[Exercise goal]:
Keep every line of the data below that has the string "Kids" and present those lines.

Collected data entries
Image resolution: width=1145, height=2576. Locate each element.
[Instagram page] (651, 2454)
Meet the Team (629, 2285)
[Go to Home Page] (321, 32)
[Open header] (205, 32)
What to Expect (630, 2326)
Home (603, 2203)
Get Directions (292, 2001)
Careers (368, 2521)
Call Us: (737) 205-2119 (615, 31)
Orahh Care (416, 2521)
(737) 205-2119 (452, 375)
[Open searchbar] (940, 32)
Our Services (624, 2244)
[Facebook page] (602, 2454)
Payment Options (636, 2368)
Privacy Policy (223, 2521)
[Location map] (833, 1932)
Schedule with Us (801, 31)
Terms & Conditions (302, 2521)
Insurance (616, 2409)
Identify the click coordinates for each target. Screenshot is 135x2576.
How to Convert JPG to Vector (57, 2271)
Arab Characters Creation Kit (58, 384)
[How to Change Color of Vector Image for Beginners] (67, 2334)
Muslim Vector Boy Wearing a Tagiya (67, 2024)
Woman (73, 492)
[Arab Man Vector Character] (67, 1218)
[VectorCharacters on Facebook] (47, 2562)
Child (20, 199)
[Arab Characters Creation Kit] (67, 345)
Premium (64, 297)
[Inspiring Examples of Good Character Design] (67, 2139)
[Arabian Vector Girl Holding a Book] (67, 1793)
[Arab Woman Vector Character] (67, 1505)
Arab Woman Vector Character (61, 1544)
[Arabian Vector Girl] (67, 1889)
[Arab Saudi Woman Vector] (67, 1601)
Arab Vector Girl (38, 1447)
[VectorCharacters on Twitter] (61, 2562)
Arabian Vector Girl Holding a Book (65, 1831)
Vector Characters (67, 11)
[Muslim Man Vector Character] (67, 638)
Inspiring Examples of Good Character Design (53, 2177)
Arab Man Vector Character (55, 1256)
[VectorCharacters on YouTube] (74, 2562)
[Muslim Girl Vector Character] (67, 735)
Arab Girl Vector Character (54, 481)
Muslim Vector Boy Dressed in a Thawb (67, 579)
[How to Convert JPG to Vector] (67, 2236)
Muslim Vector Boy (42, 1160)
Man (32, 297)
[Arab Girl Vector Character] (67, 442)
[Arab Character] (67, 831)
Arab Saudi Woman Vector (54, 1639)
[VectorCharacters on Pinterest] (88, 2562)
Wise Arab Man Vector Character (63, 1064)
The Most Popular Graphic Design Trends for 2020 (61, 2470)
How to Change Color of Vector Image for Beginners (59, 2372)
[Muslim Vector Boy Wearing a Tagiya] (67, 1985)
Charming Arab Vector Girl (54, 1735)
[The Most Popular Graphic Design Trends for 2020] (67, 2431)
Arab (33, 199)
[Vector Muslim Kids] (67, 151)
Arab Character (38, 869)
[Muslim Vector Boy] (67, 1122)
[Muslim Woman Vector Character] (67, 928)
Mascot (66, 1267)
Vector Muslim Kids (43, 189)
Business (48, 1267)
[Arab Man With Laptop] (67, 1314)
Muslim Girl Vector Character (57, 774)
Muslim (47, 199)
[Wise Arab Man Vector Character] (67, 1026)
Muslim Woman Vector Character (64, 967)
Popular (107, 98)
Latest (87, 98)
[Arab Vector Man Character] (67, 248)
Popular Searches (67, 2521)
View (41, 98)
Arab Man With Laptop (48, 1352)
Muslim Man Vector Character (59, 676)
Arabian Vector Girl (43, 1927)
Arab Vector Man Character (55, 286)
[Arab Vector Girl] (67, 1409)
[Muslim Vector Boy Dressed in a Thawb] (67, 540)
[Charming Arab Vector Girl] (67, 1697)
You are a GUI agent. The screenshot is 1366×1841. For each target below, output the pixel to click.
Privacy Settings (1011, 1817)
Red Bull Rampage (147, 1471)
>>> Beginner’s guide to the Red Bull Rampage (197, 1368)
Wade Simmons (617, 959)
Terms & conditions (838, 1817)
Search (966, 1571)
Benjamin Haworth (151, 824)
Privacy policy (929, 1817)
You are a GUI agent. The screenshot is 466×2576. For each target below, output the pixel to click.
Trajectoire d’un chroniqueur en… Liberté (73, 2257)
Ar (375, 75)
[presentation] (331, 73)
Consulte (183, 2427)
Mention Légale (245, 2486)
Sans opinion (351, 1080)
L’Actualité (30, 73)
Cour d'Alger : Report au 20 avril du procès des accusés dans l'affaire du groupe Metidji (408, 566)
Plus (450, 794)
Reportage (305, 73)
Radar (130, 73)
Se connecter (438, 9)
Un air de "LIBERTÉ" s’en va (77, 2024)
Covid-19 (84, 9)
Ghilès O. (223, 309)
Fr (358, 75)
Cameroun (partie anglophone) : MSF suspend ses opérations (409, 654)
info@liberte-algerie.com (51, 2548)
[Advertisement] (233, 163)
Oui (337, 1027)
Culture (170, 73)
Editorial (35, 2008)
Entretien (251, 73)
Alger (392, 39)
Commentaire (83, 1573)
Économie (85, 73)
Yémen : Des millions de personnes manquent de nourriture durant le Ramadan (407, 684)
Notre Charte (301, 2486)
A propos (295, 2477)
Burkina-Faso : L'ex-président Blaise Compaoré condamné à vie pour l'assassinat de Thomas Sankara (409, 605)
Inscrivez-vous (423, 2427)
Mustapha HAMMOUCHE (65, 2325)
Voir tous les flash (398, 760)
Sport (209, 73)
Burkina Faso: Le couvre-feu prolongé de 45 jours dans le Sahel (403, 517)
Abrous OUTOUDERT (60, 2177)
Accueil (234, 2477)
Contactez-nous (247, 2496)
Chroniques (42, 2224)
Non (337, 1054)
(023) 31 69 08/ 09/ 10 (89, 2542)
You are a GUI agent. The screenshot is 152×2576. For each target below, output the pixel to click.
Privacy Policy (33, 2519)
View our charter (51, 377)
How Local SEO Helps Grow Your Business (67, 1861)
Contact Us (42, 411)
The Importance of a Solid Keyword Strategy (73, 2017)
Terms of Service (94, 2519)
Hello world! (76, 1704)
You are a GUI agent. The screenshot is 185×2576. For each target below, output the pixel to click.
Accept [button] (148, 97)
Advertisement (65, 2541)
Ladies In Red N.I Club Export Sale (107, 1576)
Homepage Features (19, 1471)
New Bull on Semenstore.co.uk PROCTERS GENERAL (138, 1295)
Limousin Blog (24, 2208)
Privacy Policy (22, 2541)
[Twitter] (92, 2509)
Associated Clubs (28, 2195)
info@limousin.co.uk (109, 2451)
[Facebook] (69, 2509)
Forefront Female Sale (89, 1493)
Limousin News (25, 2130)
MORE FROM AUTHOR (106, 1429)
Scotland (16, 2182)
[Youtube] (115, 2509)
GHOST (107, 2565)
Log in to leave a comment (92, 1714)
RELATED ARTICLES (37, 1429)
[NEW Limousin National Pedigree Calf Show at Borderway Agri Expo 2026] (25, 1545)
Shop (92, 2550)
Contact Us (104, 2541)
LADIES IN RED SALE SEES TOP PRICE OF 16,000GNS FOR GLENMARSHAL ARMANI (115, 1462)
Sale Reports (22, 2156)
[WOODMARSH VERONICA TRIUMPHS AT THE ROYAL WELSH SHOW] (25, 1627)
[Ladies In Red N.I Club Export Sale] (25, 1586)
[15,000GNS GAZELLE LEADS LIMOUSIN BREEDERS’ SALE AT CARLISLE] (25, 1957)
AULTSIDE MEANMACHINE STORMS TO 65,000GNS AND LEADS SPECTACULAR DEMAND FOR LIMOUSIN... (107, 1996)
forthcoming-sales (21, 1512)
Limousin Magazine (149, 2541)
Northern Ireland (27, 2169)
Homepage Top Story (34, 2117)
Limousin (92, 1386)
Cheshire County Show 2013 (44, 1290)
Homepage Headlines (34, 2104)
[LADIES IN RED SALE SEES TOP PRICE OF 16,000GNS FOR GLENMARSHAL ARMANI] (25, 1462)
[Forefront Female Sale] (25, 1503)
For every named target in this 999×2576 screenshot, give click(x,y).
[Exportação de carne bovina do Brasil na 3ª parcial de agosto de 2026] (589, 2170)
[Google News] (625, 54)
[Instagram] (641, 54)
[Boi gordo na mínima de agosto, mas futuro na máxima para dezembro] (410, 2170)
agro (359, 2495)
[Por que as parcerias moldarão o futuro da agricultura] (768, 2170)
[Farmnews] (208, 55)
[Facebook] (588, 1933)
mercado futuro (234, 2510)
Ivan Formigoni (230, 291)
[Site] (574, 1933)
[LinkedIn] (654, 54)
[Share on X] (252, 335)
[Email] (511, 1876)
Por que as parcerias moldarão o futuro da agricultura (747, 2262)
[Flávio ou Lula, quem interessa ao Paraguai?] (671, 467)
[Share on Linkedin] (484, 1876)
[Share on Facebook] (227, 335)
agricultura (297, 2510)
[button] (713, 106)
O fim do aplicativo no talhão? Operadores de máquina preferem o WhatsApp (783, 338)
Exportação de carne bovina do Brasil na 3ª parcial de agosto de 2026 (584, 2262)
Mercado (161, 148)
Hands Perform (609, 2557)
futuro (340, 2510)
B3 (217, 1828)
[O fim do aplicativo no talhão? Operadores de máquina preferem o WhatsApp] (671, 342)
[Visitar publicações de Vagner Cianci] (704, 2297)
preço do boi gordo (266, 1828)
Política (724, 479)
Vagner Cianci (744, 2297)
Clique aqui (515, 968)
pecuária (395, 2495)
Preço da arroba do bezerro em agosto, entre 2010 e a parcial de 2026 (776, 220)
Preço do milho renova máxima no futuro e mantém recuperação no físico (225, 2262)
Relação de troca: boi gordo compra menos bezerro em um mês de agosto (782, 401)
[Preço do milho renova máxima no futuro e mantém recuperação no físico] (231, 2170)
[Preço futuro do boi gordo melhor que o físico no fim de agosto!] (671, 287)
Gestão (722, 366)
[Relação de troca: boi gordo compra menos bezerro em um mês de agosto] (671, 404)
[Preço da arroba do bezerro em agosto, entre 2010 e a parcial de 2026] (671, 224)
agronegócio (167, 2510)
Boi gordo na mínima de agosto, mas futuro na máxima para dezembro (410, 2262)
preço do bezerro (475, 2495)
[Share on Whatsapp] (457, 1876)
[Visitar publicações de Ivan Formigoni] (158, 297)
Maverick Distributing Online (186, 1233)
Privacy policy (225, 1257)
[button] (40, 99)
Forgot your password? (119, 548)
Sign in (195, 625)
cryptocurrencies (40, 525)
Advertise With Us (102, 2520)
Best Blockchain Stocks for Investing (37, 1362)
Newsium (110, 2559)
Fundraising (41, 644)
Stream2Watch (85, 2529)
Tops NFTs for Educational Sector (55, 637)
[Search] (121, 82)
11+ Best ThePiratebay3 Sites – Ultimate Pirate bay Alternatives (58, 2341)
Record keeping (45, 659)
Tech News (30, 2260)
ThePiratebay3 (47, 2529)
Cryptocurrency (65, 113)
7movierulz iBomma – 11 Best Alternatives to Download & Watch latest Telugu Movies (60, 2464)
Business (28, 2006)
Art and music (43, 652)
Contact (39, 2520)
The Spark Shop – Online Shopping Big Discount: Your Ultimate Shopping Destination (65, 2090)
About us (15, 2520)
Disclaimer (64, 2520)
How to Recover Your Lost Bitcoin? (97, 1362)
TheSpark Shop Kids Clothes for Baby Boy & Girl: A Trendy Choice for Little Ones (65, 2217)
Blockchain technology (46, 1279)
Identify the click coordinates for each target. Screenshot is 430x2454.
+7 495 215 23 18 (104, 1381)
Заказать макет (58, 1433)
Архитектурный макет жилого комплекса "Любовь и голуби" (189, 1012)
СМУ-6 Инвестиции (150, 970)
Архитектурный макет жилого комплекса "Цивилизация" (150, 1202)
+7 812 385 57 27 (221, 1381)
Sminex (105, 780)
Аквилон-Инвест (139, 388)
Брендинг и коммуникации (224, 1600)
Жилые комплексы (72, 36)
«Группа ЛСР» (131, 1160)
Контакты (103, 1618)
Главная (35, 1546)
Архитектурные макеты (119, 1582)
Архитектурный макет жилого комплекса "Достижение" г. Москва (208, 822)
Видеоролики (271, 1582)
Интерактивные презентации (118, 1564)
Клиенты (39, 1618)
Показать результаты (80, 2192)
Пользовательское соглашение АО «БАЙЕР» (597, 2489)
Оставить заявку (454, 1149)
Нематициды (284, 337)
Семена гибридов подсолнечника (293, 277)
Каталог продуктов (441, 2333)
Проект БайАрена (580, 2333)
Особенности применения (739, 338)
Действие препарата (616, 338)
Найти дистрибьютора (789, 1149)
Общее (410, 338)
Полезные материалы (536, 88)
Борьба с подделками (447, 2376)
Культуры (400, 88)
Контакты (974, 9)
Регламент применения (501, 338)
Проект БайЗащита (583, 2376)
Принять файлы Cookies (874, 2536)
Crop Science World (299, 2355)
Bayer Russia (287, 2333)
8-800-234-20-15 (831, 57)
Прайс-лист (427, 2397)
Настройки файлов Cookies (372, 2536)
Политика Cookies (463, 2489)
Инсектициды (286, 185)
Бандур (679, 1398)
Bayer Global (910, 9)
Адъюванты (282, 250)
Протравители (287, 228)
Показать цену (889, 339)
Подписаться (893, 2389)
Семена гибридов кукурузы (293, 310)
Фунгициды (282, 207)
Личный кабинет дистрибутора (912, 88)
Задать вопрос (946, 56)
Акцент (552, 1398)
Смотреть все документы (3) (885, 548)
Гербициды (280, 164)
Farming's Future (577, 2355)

[Exercise solution]:
[Vector Muslim Kids] (67, 151)
Vector Muslim Kids (43, 189)
TheSpark Shop Kids Clothes for Baby Boy & Girl: A Trendy Choice for Little Ones (65, 2217)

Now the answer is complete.